Pero, si Ana Cañizal lee la reescritura en algunos pasajes de Herrera, no deja de practicarla ella misma. En efecto, en la primera de sus notas y refiriéndose al prólogo que le han encargado traza una escena de Herrera releyendo “una de las largas e intrincadas frases del último capítulo de sus memorias. Pensó que le fallaban facultades que antes le sobraban. Porque iba envejeciendo, cansado y encorvado a destiempo” (p. 25). Cañizal muestra ahí una de sus buenas lecturas, en Orlando de Virginia Woolf —esta novela tuvo edición española en 1977, el mismo año de la publicación de La asesina ilustrada—, al contar el momento en que la Reina conoce al joven Orlando, también un escritor, se dice de ella que vio en el “a un joven noble; y ojos violetas; y un corazón de oro; y lealtad y viril encanto —todas las cualidades que la vieja adoraba más y más a medida que le faltaban. Porque iba envejeciendo, cansada y encorvada a destiempo” (p. 19)2. Casi inmediatamente en esa nota se lee que Herrera “imaginó que era la víctima de una conspiración palaciega y, desde entonces, tan ingrata perspectiva le hizo ver, a todas horas y en cualquier lugar, la brillante gota de veneno o el falso estilete”, lo que muestra que Cañizal había leído que Woolf decía de la Reina que “El estampido del cañón estaba siempre en sus oídos. Siempre veía la brillante gota de veneno y el largo estilete” (p. 19), visión de los instrumentos de una imaginada conjura palaciega, algunas de cuyas palabras se ve que le parecieron apropiadas para ilustrar cuál era el estado de Herrera.
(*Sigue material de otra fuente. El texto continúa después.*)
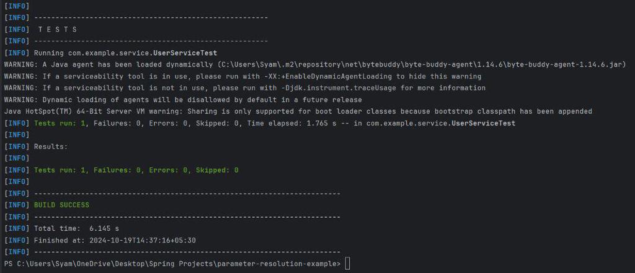Click the "T E S T S" header
635x273 pixels.
click(x=57, y=29)
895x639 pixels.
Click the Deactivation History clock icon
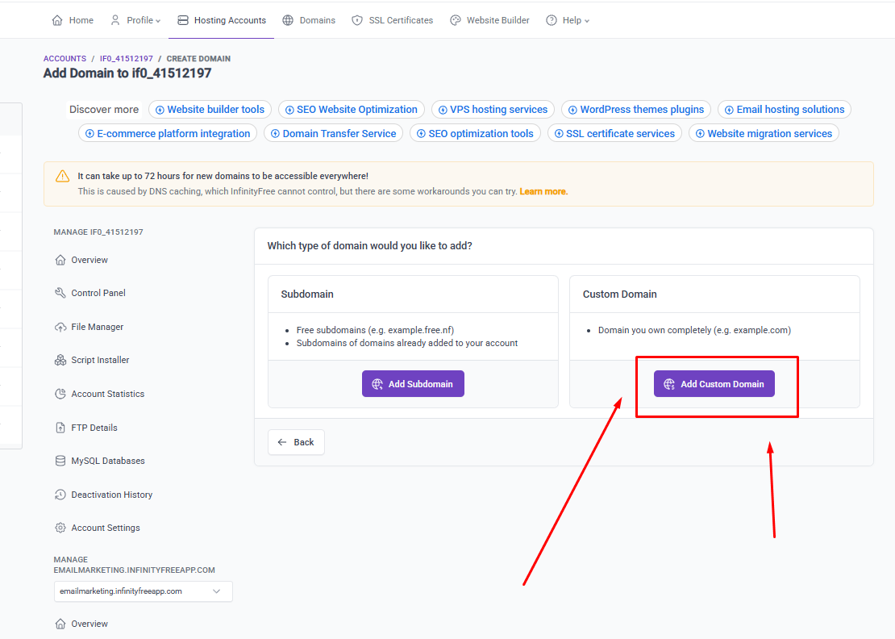pyautogui.click(x=60, y=495)
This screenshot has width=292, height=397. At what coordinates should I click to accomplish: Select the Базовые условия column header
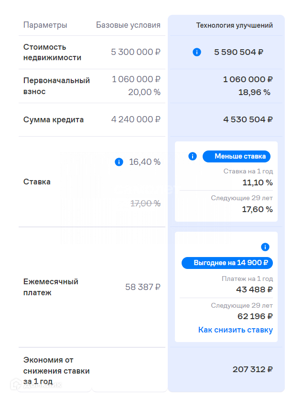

Más adelante escribe la filóloga, “Era una espléndida mañana de primavera, y el sol penetraba en los patios, grises y rojos, que se sucedían simétricos a la entrada de la casa del escritor. Entre los patios, fragmentos del jardín: espacios de verde césped y grupos de cedros y canteros de flores claras, todo cercado por la maciza curva de un muro que llegaba hasta la entrada de aquella gran casa que, rodeada de árboles y estatuas” (p. 28), y esto dice una vez más cómo Cañizal había leído en Orlando: “Ahí estaba en el temprano sol de la primavera […] Patios y edificios, grises, rojos, color ciruela, se sucedían simétricos y ordenados; había patios […] en aquel una estatua […] entre ellos, había espacios de verde césped y grupos de cedros y canteros de flores claras; todo estaba cerrado […] por la maciza curva de un muro” (pp. 80-81). La casa, pues, de Juan Herrera donde se instalará Ana Cañizal y donde ocurrirá la muerte por literatura de aquel de quien se hacía “previsible la definitiva incorporación de su nombre al panorama de las letras de su país. No obstante, no vamos a engañar al lector: su desaparición no deja un hueco importante en la historia de la literatura española” (30), según sus propias palabras, la casa, digo, de Herrera reproduce, en al menos en algunas de sus partes, la casa de Orlando, así, la casa propia es la casa de otro. Las de Ana Cañizal, palabras suyas y palabras de otros.

1 Tengo a la vista y cito La edición de 1996 de La asesina ilustrada (Madrid, Lengua de Trapo).
2 Cito la traducción de Jorge Luis Borges (Barcelona, Edhasa, 1993, 2ª reimpr.)